Each line of the entries that contains the word "computer" adds one. Reply with the resulting number only.

--- --- ---

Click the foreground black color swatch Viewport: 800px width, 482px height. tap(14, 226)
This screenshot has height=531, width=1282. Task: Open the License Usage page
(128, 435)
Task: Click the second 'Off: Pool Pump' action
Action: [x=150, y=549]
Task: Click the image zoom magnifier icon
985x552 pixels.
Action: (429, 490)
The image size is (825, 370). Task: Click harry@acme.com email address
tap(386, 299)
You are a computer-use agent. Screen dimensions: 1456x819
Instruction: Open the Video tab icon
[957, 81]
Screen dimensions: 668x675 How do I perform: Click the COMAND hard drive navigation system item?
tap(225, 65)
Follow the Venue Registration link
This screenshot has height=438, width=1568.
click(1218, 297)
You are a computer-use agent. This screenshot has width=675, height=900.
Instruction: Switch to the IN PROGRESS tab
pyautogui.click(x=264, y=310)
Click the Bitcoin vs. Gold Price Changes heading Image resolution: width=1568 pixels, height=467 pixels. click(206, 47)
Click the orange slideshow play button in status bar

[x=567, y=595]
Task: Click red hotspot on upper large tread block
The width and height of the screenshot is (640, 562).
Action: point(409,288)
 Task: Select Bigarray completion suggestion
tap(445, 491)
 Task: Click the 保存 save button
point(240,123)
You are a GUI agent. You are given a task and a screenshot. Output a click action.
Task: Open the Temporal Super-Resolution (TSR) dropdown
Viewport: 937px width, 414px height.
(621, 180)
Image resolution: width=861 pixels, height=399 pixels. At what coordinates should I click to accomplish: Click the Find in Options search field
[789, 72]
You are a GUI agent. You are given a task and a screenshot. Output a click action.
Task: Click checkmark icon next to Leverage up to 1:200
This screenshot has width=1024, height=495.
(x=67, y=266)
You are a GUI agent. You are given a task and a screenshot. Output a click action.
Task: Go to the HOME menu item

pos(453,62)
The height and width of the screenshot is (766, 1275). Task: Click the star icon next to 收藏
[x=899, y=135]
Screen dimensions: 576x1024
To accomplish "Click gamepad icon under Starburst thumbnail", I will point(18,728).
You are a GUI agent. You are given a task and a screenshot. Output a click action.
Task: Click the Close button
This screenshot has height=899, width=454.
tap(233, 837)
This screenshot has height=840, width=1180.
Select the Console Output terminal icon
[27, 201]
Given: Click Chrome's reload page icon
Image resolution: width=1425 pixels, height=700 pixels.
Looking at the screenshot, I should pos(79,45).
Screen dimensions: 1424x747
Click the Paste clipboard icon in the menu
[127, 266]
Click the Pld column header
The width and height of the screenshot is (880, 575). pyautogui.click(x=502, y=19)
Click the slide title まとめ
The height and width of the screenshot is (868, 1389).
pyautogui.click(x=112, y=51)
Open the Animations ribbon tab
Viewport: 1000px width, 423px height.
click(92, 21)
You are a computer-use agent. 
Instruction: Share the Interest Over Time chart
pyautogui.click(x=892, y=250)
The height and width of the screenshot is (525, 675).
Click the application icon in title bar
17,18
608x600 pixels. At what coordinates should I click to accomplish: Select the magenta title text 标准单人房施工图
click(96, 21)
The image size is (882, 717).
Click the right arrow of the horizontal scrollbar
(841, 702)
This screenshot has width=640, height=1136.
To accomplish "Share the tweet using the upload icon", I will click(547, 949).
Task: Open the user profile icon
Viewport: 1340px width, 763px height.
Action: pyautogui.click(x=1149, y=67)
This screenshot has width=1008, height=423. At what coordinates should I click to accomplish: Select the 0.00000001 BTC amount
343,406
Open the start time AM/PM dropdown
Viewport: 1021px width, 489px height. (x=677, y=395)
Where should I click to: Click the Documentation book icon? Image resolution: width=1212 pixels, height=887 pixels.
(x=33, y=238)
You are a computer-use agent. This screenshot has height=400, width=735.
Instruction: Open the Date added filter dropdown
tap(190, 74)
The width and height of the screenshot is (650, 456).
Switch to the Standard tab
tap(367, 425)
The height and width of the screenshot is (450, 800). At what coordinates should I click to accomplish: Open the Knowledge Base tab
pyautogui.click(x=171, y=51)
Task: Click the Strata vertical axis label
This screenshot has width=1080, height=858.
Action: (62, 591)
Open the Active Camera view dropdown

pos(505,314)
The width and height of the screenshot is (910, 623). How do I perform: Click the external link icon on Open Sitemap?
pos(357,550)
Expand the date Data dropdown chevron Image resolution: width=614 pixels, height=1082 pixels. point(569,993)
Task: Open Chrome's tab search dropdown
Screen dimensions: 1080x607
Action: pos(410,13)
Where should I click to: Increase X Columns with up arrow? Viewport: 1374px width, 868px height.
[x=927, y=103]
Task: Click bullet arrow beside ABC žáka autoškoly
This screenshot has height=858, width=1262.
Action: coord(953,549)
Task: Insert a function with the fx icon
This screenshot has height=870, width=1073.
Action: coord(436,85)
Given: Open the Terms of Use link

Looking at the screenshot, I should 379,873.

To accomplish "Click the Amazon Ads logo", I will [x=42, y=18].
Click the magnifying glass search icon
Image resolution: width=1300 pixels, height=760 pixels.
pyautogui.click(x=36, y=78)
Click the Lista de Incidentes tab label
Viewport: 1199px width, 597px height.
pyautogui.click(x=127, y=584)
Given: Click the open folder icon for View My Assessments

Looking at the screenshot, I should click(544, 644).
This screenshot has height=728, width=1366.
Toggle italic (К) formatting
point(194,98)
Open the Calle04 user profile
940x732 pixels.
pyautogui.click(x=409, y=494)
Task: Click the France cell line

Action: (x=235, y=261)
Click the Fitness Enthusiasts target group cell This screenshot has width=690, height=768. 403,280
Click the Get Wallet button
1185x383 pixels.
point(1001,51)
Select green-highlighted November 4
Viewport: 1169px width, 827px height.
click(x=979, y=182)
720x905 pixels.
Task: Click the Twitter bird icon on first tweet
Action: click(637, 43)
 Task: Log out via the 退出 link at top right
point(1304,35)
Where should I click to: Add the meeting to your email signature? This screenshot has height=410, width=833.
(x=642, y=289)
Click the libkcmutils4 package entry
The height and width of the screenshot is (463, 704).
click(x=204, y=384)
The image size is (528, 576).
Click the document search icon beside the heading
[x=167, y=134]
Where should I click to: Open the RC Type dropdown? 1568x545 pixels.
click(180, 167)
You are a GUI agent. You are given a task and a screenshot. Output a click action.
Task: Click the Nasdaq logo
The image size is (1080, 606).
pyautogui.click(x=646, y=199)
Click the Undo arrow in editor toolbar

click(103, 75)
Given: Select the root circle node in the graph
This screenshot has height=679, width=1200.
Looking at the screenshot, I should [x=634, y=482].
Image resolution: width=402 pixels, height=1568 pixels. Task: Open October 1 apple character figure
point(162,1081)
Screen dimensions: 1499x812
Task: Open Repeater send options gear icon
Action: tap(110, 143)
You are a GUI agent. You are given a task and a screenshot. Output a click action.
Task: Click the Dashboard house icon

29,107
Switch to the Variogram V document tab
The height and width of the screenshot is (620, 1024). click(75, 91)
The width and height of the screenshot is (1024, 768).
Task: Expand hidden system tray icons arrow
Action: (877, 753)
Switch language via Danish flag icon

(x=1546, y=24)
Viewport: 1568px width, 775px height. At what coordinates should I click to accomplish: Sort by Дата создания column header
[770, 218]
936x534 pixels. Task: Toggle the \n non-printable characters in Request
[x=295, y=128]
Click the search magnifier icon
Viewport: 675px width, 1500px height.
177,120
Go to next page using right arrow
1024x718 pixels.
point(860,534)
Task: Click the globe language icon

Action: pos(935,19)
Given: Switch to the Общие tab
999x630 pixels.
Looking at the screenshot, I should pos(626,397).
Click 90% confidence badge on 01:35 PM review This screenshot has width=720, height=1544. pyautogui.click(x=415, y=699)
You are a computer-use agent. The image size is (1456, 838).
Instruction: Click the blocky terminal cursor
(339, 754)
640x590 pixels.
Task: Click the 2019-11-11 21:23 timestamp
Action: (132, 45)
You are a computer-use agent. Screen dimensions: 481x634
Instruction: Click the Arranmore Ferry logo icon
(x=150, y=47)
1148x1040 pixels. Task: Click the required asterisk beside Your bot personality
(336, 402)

--- --- ---

--- FINISHED EXERCISE ---
6